- What you will do -
Please copy the entries below word for word, leaving out any image.

- Stored data -
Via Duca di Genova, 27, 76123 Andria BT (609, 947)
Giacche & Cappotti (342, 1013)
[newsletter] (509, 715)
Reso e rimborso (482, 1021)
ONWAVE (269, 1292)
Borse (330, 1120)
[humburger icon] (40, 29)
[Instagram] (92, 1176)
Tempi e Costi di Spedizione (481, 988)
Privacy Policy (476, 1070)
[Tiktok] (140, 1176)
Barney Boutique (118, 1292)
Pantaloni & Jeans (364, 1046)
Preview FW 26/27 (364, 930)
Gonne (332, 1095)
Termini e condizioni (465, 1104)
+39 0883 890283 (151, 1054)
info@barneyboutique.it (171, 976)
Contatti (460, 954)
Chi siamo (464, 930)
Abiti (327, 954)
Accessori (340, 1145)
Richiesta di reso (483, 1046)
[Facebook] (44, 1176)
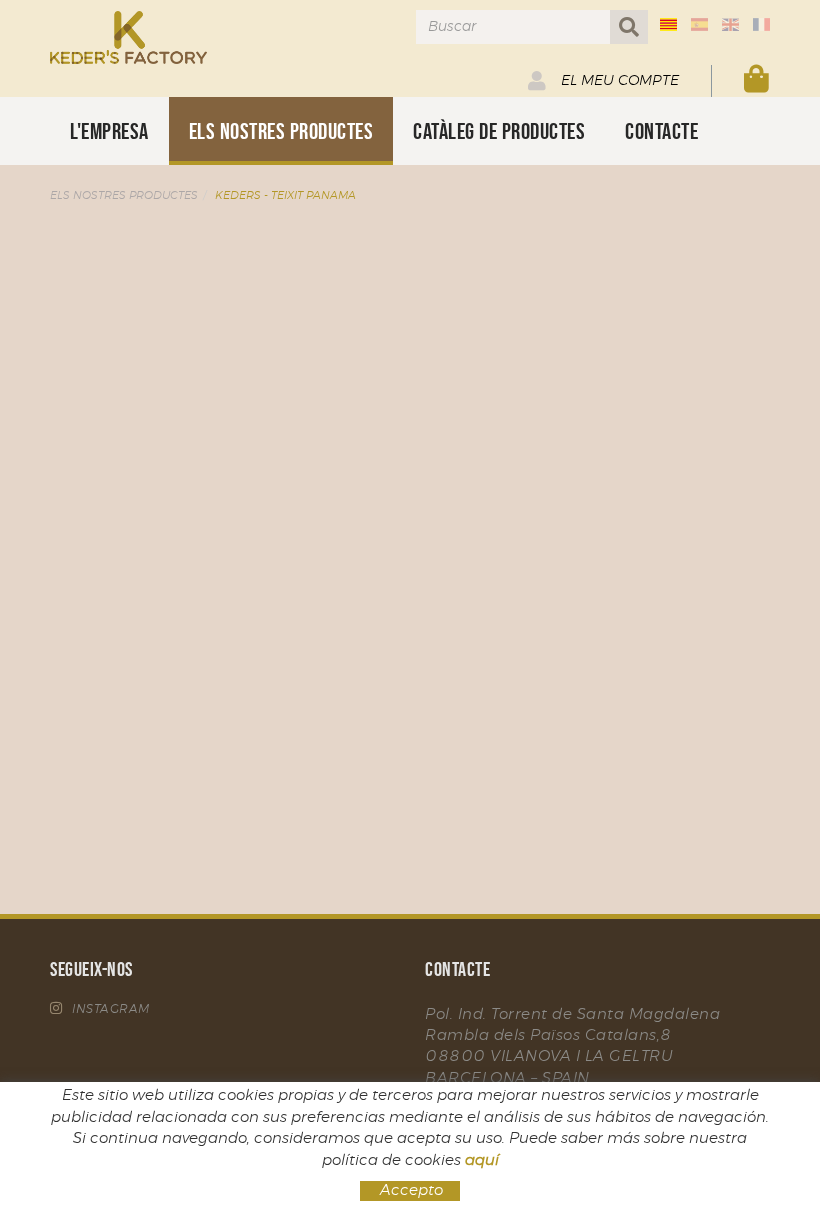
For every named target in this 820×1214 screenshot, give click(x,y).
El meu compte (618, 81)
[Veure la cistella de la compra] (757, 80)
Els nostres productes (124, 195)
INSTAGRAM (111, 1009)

- Reply -
Via Duca di Genova, 27, 76123 Andria BT (609, 947)
Giacche & Cappotti (342, 1013)
[newsletter] (509, 715)
Reso e rimborso (482, 1021)
ONWAVE (269, 1292)
Borse (330, 1120)
[humburger icon] (40, 29)
[Instagram] (92, 1176)
Tempi e Costi di Spedizione (481, 988)
Privacy Policy (476, 1070)
[Tiktok] (140, 1176)
Barney Boutique (118, 1292)
Pantaloni & Jeans (364, 1046)
Preview FW 26/27 (364, 930)
Gonne (332, 1095)
Termini e condizioni (465, 1104)
+39 0883 890283 (151, 1054)
info@barneyboutique.it (171, 976)
Contatti (460, 954)
Chi siamo (464, 930)
Abiti (327, 954)
Accessori (340, 1145)
Richiesta di reso (483, 1046)
[Facebook] (44, 1176)
For every named target in this 820×1214 screenshot, give click(x,y).
El meu compte (618, 81)
[Veure la cistella de la compra] (757, 80)
Els nostres productes (124, 195)
INSTAGRAM (111, 1009)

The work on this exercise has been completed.